Best Young Farmers/Ranchers-3

Put Down Their Marker

Dan Miller
By  Dan Miller , Progressive Farmer Senior Editor
Page and Tyler Turecek say their goal is to honor and build upon what Tyler's parents built, but also to leave behind a ranch that allows future generations to be successful. (DTN/The Progressive Farmer photo by Rob Lagerstrom)

Calving begins on the Stacked Lazy 3 Ranch just as the most rugged days of winter sweep onto the High Desert of Colorado. The first calf born in February and the last born by April are the best -- excitement for the first replaced by the exhaustion of the last. In between are sleepless nights searching for new life of calves hidden by their mothers against icy winds and hungry predators. Even with the backbreaking work, 8% did not survive. It was a disheartening and unsustainable result.

Six-thousand feet above sea level, a half-hour east of the Denver International Airport, the 50,000-acre ranch lives with bitter winters and sizzling summers. It supports 550 cows, roughly one cow/calf pair for every 45 acres. Its native grass pastures are brushed with green when the rains come. But rain is never assured. The ranch recorded just 1.3 inches of precipitation over an 18-month stretch ending in 2012.

The calf losses fell onto Tyler Turecek to resolve. "Our operation has calves in open pastures close to the house," says the son of ranch owners Keven and Sandi Turecek. Close is a relative term. A visitor soon learns that "just a mile over that hill" in eastern Colorado is far longer compared to a "mile on the other side of that corn field" in Illinois. "It was a trek from the home to the cows at all hours of the night and day," Tyler says. Calf losses rose to that 8% level as distance and lack of facilities took their toll.

→ DATASET ENTRIES:

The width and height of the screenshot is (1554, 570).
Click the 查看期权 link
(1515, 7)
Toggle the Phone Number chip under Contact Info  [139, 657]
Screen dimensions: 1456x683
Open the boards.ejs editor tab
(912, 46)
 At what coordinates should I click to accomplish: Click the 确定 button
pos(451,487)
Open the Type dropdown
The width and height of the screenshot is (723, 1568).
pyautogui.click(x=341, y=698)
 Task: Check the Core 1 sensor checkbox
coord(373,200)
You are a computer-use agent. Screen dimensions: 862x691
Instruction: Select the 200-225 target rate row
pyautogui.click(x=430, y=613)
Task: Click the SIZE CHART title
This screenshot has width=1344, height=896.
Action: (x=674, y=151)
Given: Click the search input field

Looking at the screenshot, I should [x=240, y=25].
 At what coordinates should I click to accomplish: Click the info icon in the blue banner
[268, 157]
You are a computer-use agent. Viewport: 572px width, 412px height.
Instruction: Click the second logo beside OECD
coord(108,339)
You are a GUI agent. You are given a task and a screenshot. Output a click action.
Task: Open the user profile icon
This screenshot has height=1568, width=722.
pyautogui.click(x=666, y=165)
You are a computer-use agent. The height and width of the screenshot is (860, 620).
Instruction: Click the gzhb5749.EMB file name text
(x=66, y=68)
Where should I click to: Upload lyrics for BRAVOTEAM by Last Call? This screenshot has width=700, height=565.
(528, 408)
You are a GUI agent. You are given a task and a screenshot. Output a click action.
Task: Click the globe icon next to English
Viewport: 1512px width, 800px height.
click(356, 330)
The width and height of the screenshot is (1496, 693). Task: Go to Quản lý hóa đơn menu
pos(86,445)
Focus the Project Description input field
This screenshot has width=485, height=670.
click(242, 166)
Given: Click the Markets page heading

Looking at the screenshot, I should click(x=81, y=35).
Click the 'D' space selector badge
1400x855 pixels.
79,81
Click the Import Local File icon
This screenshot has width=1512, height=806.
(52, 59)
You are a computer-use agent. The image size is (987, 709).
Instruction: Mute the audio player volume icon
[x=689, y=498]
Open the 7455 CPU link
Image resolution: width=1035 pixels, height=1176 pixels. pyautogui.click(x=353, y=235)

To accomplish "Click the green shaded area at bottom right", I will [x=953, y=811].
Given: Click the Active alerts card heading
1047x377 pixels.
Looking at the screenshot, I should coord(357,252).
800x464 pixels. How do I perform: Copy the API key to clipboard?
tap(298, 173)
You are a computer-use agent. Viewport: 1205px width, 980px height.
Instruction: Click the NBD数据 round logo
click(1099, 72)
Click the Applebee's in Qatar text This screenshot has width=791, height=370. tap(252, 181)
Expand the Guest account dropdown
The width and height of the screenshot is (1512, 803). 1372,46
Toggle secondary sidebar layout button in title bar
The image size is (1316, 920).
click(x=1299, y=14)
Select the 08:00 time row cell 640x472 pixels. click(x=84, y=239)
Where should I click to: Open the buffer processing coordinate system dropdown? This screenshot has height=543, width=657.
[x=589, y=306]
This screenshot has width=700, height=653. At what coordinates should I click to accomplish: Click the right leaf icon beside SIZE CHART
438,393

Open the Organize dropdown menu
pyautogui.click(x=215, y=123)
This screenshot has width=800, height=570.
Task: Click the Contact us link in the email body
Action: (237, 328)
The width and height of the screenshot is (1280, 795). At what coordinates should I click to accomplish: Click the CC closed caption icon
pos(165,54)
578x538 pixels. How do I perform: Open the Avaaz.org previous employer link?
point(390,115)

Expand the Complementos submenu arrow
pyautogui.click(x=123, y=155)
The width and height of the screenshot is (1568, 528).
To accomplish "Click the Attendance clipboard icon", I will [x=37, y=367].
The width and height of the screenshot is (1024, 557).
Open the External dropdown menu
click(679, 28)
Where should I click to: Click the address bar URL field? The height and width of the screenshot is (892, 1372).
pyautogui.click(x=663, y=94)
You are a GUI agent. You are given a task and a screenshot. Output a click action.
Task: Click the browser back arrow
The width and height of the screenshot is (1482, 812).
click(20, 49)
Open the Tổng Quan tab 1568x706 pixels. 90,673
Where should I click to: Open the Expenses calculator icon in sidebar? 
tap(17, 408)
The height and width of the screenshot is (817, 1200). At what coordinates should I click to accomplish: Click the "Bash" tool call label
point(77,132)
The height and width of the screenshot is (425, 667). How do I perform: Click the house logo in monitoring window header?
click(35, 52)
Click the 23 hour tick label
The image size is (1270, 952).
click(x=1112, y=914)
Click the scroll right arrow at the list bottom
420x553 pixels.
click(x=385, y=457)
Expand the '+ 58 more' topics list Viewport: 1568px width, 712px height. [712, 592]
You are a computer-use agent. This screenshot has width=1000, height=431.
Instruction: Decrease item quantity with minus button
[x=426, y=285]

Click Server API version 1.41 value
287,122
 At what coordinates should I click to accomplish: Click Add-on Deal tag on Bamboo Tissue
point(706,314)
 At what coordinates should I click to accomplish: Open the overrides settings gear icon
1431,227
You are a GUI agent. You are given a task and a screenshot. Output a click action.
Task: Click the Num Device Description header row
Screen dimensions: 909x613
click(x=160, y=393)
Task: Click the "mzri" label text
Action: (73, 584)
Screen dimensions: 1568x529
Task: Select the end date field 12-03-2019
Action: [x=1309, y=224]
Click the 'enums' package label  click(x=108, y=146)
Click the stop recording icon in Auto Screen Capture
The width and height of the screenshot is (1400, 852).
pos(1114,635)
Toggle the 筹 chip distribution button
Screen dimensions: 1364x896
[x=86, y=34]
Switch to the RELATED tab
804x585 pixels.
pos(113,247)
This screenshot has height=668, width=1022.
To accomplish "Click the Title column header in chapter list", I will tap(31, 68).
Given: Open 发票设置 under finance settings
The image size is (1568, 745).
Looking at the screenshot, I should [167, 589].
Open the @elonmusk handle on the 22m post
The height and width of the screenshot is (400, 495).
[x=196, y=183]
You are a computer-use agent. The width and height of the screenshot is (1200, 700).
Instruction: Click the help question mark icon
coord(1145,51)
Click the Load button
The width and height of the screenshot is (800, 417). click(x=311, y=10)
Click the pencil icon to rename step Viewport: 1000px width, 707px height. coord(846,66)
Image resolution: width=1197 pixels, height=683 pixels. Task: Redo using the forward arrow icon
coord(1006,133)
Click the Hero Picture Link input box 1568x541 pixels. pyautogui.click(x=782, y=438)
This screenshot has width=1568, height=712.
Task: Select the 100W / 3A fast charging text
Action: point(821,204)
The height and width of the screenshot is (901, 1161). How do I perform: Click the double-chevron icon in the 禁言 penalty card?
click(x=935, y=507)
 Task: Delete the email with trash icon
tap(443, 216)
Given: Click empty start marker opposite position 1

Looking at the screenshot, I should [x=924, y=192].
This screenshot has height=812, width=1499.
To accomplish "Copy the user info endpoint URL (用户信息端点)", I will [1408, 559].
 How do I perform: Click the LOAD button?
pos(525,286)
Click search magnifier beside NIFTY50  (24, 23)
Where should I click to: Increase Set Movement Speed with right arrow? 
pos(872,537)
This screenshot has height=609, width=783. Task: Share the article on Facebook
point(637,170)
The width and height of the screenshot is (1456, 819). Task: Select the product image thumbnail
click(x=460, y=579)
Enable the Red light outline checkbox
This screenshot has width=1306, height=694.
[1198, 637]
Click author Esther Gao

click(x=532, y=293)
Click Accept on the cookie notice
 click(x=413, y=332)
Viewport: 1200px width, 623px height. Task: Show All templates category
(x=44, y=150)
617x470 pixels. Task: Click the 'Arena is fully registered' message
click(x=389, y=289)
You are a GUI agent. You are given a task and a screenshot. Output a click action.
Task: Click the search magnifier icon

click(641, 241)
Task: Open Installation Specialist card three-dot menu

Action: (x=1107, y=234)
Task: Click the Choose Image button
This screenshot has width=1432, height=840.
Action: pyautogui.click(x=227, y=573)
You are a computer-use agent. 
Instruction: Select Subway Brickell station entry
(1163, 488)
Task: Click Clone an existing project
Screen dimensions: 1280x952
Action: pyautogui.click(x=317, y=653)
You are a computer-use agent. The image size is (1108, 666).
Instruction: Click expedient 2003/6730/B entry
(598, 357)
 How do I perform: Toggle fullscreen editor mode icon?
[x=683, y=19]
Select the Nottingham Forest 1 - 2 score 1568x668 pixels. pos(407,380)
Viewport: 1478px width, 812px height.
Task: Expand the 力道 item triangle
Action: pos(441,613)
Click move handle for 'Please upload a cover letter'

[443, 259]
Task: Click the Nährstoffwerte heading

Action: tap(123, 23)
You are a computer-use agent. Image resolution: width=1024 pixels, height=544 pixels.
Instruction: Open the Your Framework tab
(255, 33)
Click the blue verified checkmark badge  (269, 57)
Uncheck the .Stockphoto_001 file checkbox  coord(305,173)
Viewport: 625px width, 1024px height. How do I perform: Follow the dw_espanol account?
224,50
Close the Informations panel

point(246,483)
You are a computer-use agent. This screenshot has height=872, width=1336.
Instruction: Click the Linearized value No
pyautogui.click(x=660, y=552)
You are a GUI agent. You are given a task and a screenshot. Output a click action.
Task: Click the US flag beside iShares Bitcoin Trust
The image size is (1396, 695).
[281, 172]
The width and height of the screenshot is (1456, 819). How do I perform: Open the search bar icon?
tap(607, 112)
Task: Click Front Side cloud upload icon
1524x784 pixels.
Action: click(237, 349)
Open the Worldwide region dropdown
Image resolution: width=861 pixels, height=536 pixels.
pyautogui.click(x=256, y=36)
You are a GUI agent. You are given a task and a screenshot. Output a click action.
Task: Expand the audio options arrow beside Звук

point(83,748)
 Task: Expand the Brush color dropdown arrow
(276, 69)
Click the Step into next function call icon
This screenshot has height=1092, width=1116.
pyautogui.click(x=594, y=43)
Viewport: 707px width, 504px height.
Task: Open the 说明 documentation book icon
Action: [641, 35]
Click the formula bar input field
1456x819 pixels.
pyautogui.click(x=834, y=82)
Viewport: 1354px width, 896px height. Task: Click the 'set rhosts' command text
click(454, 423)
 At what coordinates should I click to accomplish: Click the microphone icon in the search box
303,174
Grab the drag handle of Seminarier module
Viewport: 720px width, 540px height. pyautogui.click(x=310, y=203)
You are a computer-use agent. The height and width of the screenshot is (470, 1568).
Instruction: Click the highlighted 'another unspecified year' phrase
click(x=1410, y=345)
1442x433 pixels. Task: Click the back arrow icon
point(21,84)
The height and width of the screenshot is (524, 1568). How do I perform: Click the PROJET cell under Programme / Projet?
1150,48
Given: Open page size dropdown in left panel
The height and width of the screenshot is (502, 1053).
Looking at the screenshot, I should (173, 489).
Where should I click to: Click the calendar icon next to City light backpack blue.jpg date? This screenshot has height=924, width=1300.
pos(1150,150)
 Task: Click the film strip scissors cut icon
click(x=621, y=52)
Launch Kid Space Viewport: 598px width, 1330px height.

→ WHAT THE EXERCISE ASKS:
Reproduce the Stacked Lazy 3 Ranch article word for word, from its first line through its last.

→ FULL ANSWER:
Best Young Farmers/Ranchers-3

Put Down Their Marker

Dan Miller
By  Dan Miller , Progressive Farmer Senior Editor
Page and Tyler Turecek say their goal is to honor and build upon what Tyler's parents built, but also to leave behind a ranch that allows future generations to be successful. (DTN/The Progressive Farmer photo by Rob Lagerstrom)

Calving begins on the Stacked Lazy 3 Ranch just as the most rugged days of winter sweep onto the High Desert of Colorado. The first calf born in February and the last born by April are the best -- excitement for the first replaced by the exhaustion of the last. In between are sleepless nights searching for new life of calves hidden by their mothers against icy winds and hungry predators. Even with the backbreaking work, 8% did not survive. It was a disheartening and unsustainable result.

Six-thousand feet above sea level, a half-hour east of the Denver International Airport, the 50,000-acre ranch lives with bitter winters and sizzling summers. It supports 550 cows, roughly one cow/calf pair for every 45 acres. Its native grass pastures are brushed with green when the rains come. But rain is never assured. The ranch recorded just 1.3 inches of precipitation over an 18-month stretch ending in 2012.

The calf losses fell onto Tyler Turecek to resolve. "Our operation has calves in open pastures close to the house," says the son of ranch owners Keven and Sandi Turecek. Close is a relative term. A visitor soon learns that "just a mile over that hill" in eastern Colorado is far longer compared to a "mile on the other side of that corn field" in Illinois. "It was a trek from the home to the cows at all hours of the night and day," Tyler says. Calf losses rose to that 8% level as distance and lack of facilities took their toll.